Acknowledging the inaccuracy of the term Gnosticism Smith presents a summary of the research on the social history of Gnostics and Gnosticism focusing on the most clearly discernable movement of Sethianism, then Basilides, and Valentinus. There are serious questions as to whether Valentinus belongs in this category.

Smith turns to discuss the basic questions, terminology, origins and definitions of Gnosticism. “That a variety of religious groups existed in the ancient world who claimed to possess a special knowledge or ‘gnosis’ is also undisputed; however, the term is so commonly used and in so widely diverse manners that it is not a helpful term to delineate any specific movement of antiquity.” (p. 79) The term gnostic is of greater utility, though primarily a pejorative. It may have been used for self-description, but caution is warranted against overgeneralizing.

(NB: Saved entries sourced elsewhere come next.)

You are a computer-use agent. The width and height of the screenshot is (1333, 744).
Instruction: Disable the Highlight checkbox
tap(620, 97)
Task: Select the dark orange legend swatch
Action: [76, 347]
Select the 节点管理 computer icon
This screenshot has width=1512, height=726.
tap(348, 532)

Today there are four basic categories of views regarding Gnosticism: 1) abandon the term and look for more finely and measurably defined categories such as biblical demiurgy, 2) view Gnosticism as “a religion in its own right” … “a dualistic religion of alienation, protest, and transcendence, which, though multifarious, adapted itself readily to other religious traditions, perhaps in a parasitic manner.”(p. 81) 3) limit claims and research to carefully distinguish that can be more rigorously tested, and 4) “isolate those individuals, groups, and texts in the ancient world which called themselves ‘gnostik’..., identified themselves as possessors of ‘gnosis,’ or were perceived by their contemporaries as making these claims.” (p. 82)


What is known from their adversaries and from writings about individuals or movements that are categorized as Gnostic tends strongly to date from the 2nd century. This undermines the Bauer Thesis which depended on Gnosticism (loosely defined) preceding the development of Christianity.